Ma perché i “cult” africani devono essere lasciati in pace? Perché si devono lasciare fare? Perché Gino Di Salvo, boss di Bagheria, arriva perfino a dire che “se c’era bisogno si dovevano aiutare queste persone, mettersi a disposizione, fargli la spesa, ecc.”?

Perché – dicono i pentiti – loro, i nigeriani, fanno il lavoro sporco, cioè il traffico di eroina che riguarda le fasce basse, le più turbolente dei consumatori.

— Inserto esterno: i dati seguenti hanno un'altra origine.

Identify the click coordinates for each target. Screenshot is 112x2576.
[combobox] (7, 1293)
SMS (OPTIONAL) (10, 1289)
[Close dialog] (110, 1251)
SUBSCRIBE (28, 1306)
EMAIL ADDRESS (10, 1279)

La cocaina, invece, che viene smerciata nei quartieri alti della società, è sotto il controllo di Cosa Nostra palermitana.

Queste testimonianze, raccolte negli ultimi mesi dal pubblico ministero Gaspare Spedale e dal sostituto procuratore generale Carlo Marzella, confluiscono nel processo d’appello che in primo grado, nel novembre 2019, aveva visto cadere per i nigeriani le ipotesi di associazione mafiosa. Accusa che però aveva retto nello stesso processo celebrato con il rito abbreviato e finito con 14 condanne.

Gli avvocati difensori dei nigeriani rispondono a queste nuove rivelazioni affermando che la Corte di assise ha già assolto gli imputati perché non è stata provata l’appartenenza alla Black Axe, e che, inoltre, a questa organizzazione non sono state riconosciute le caratteristiche di associazione mafiosa. La Procura, però, dopo queste ultime testimonianze è convinta che questa particolare tipologia può essere applicata, così come ha retto in altri procedimenti giudiziari.[1]

Aldilà del dilemma giuridico, rimane il fatto incontestabile che Ballarò ormai da anni è egemonizzato dai nigeriani, ed è uno dei mercati più fiorenti dello spaccio del crack, la nuova e micidiale sostanza chimica consumata dai più giovani.

Giovanni Burgio


[1] Le notizie riportate sono state pubblicate da LiveSicilia.it il 27 e 29 giugno 2021.